### [EXERCISE AIM]
Copy exactly, beginning with the line holding "Instruction: Open Digital" and ending with the final line of the data beneath this task; copy nothing else, and leave out every picture.

### [MATERIALS PROVIDED]

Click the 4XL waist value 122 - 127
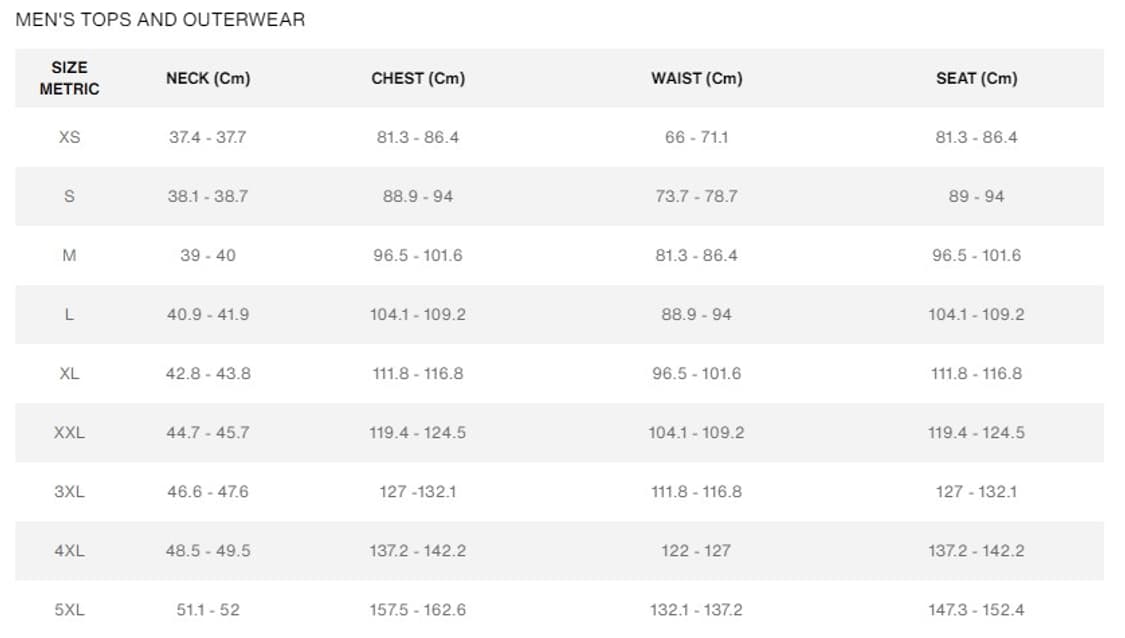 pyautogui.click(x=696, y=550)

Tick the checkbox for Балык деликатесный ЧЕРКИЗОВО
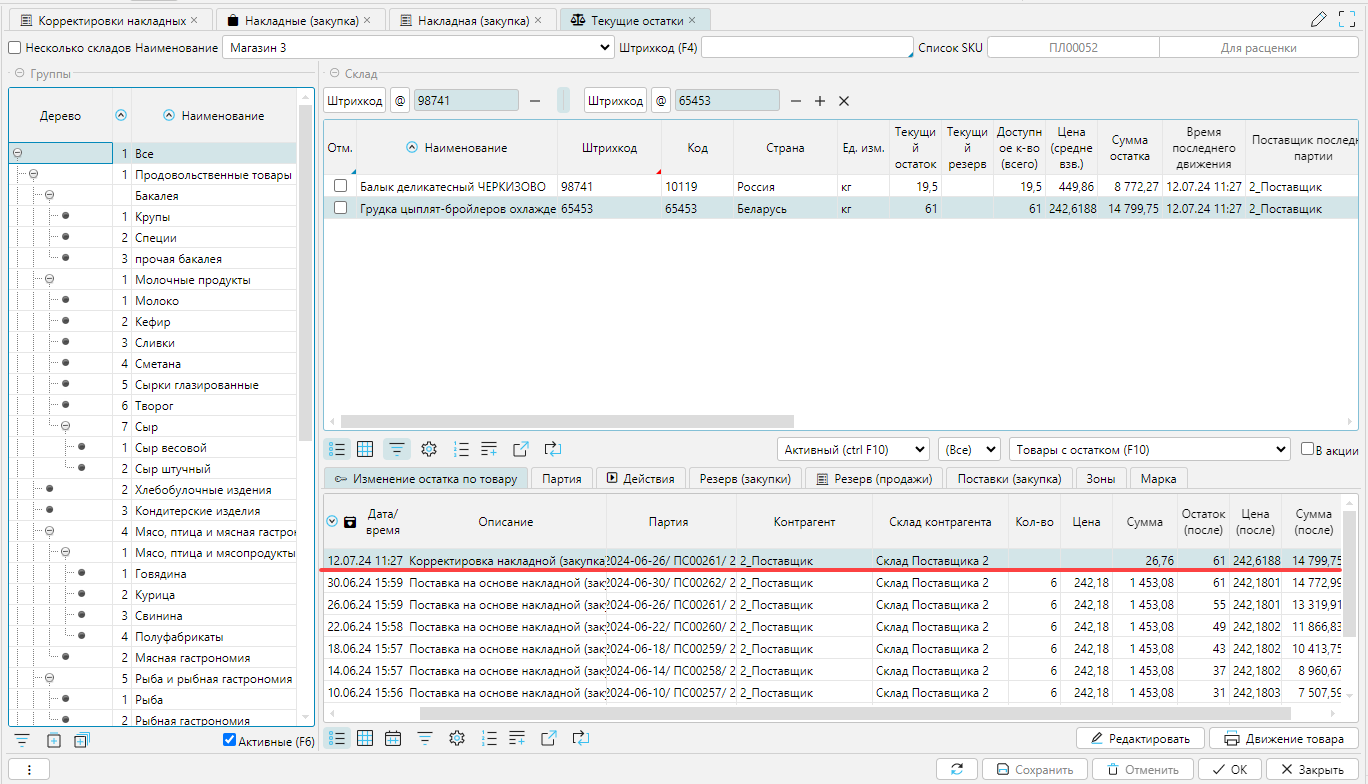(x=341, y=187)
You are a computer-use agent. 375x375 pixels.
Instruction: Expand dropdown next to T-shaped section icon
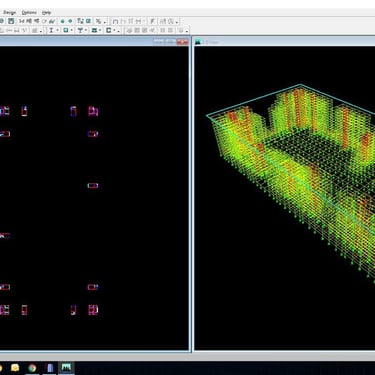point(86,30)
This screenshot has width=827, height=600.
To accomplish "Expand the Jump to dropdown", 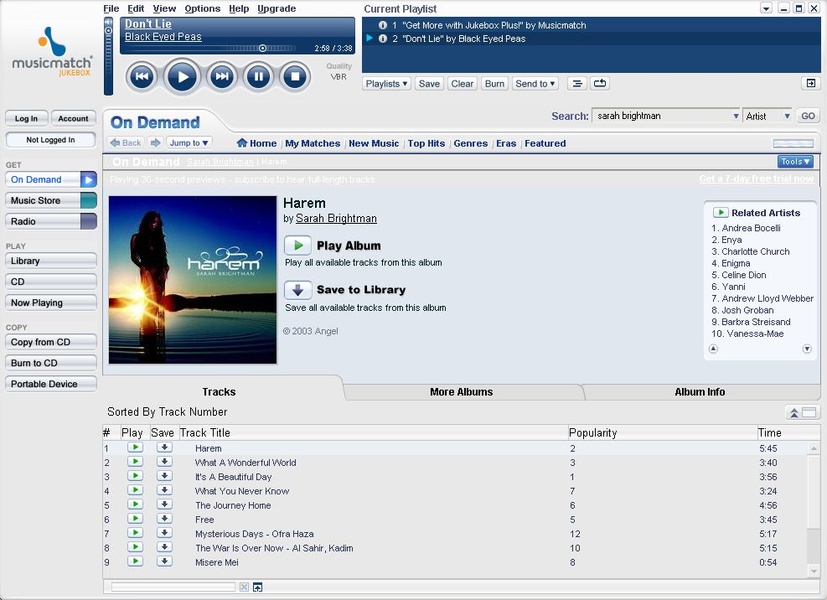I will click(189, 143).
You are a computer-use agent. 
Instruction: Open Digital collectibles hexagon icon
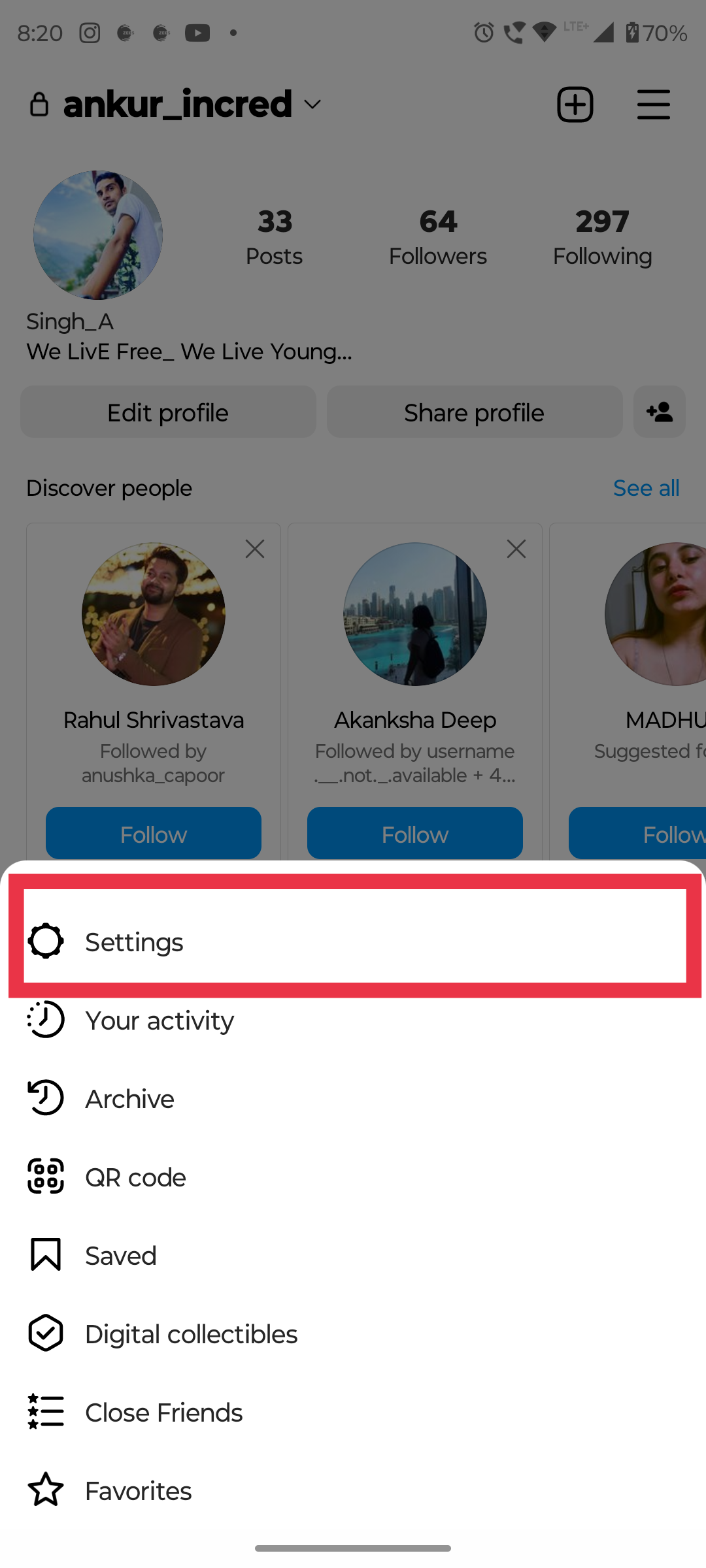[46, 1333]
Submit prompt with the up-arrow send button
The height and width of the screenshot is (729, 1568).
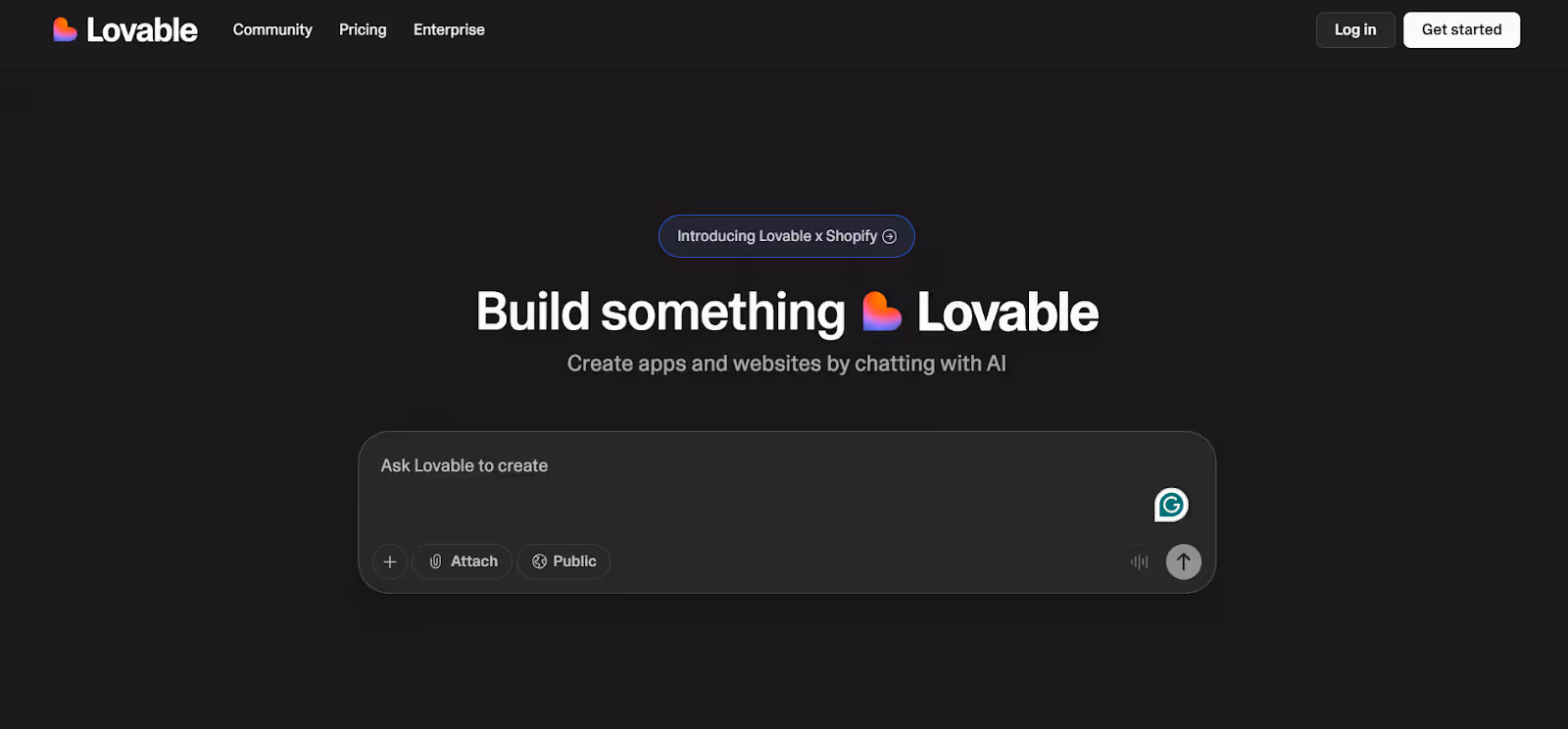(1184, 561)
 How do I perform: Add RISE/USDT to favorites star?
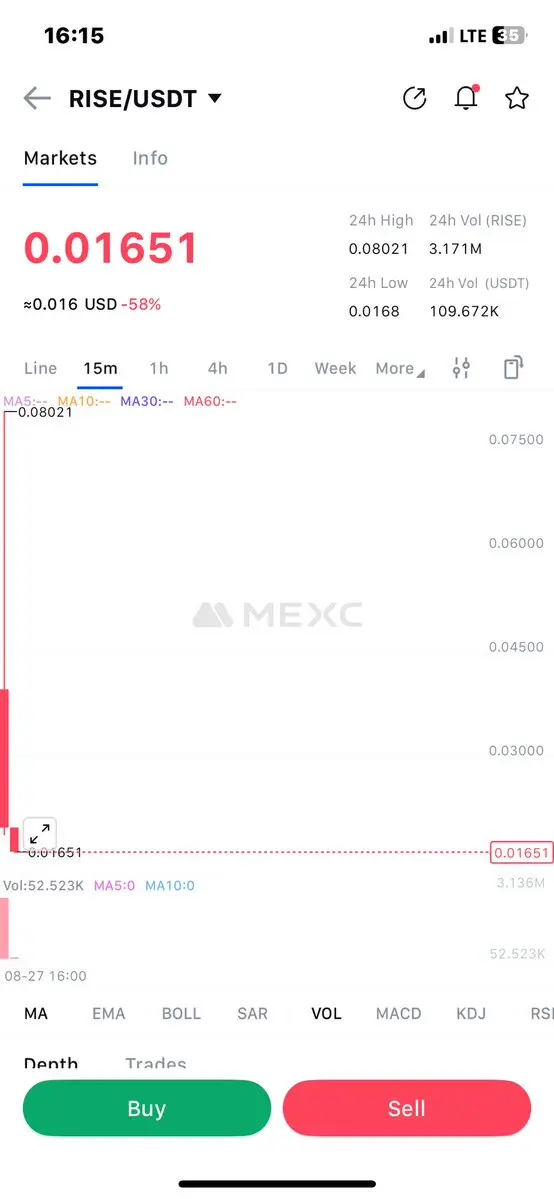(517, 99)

### [PROBLEM SOLUTION]
Instruction: Open Digital collectibles hexagon icon
[46, 1333]
Submit prompt with the up-arrow send button
The height and width of the screenshot is (729, 1568).
(1184, 561)
 How do I perform: Add RISE/USDT to favorites star?
(517, 99)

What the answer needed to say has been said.